This topic provides instructions for an Administrator to enable community analysis. For Community analysis, new malware detected on the network is pushed to the RSA Cloud for checking against RSA's own malware analysis data and feeds from the SANS Internet Storm Center, SRI International, the Department of the Treasury and VeriSign. To enable Community analysis, you must register with the RSA cloud and test connection to the cloud, then to test the connection between the RSA cloud and the service you have configured for continuous scanning.
A complete description of analysis methods is provided in How Malware Analysis Works.
- In the Security Analytics menu, select Administration > Services.
- Select a Malware Analysis service, and in the row select > View > Config.
- In the Service Config View, select the Integration tab.
- Scroll down to the Continuous Scan Connection Test, and click RSA Cloud Connection Test and Registration.

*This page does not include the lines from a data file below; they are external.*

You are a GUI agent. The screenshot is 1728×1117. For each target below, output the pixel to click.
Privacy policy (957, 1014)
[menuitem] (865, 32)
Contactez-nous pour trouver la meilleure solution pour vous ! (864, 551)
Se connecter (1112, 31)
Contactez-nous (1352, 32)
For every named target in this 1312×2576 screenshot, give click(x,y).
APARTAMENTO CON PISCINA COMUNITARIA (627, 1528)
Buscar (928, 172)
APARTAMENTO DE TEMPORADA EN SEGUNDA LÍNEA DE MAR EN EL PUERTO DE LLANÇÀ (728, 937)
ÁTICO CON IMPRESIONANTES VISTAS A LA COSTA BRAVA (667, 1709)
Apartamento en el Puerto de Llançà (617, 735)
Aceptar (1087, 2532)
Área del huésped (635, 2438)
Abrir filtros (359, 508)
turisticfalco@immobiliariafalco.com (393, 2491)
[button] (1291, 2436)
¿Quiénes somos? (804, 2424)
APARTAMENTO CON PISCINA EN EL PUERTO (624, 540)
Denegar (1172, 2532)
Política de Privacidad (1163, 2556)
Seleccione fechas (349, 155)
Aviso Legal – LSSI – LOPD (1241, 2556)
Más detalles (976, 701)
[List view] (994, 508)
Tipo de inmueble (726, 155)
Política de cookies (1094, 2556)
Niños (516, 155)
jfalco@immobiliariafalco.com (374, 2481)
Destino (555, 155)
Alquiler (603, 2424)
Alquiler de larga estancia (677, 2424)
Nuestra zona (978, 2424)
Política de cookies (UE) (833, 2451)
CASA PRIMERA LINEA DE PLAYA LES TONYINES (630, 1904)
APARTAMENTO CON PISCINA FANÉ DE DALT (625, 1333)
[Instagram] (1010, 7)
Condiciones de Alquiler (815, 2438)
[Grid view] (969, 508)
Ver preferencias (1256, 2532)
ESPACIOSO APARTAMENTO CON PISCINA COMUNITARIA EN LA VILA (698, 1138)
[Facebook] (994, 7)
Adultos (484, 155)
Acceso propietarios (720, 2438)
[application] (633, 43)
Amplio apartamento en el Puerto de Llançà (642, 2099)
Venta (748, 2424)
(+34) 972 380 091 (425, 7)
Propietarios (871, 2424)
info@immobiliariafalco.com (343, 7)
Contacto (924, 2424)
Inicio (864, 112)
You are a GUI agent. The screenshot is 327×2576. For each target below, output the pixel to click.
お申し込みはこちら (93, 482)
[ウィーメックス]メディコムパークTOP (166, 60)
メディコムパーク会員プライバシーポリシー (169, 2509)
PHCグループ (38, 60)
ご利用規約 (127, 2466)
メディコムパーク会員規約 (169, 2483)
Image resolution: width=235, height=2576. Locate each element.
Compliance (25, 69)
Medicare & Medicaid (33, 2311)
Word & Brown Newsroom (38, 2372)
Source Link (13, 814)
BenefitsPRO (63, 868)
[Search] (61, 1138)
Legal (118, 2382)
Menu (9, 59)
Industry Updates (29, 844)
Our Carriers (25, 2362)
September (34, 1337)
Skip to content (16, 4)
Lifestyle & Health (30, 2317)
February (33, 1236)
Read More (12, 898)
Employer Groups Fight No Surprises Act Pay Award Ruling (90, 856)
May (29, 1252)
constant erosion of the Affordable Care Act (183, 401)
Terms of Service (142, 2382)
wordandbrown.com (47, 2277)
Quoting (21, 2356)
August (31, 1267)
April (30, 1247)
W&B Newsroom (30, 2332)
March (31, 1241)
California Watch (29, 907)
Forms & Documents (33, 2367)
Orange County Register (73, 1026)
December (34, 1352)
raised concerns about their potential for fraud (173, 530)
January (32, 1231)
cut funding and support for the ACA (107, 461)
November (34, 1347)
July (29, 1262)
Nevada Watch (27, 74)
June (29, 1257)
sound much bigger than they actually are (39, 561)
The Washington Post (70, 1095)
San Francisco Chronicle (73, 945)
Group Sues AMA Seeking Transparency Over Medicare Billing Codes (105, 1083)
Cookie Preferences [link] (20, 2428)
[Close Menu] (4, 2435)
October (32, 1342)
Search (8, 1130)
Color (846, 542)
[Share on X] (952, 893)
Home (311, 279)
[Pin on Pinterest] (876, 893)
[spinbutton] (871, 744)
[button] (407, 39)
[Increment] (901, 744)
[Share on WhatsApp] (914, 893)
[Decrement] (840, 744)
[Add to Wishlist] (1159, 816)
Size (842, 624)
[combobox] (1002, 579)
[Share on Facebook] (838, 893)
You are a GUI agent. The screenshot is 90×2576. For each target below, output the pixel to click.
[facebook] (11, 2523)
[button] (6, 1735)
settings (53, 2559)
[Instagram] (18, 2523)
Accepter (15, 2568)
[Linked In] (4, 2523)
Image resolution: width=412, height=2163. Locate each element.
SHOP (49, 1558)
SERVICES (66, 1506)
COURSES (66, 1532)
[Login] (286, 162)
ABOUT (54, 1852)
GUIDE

Security Analytics tests communications with the site at https://cloud.netwitness.com. If your company uses a proxy for outbound traffic, please check your Proxy settings. A valid connection is required in order to register with the RSA Community Service.
- Enter your company name and contact email. Click Register.
If all required fields are complete, your registration is completed. The label on the button used to register changes to Update.
- To verify that the Malware Analysis Service can connect to the Core service selected for continuous scanning, click Continuous Scan Connection Test.
Security Analytics initiates a check based on the Source Host, Source Port, Username, and User Password specified in the General tab.
When the test executes successfully, analysts are able to see Community Scoring in Malware Analysis.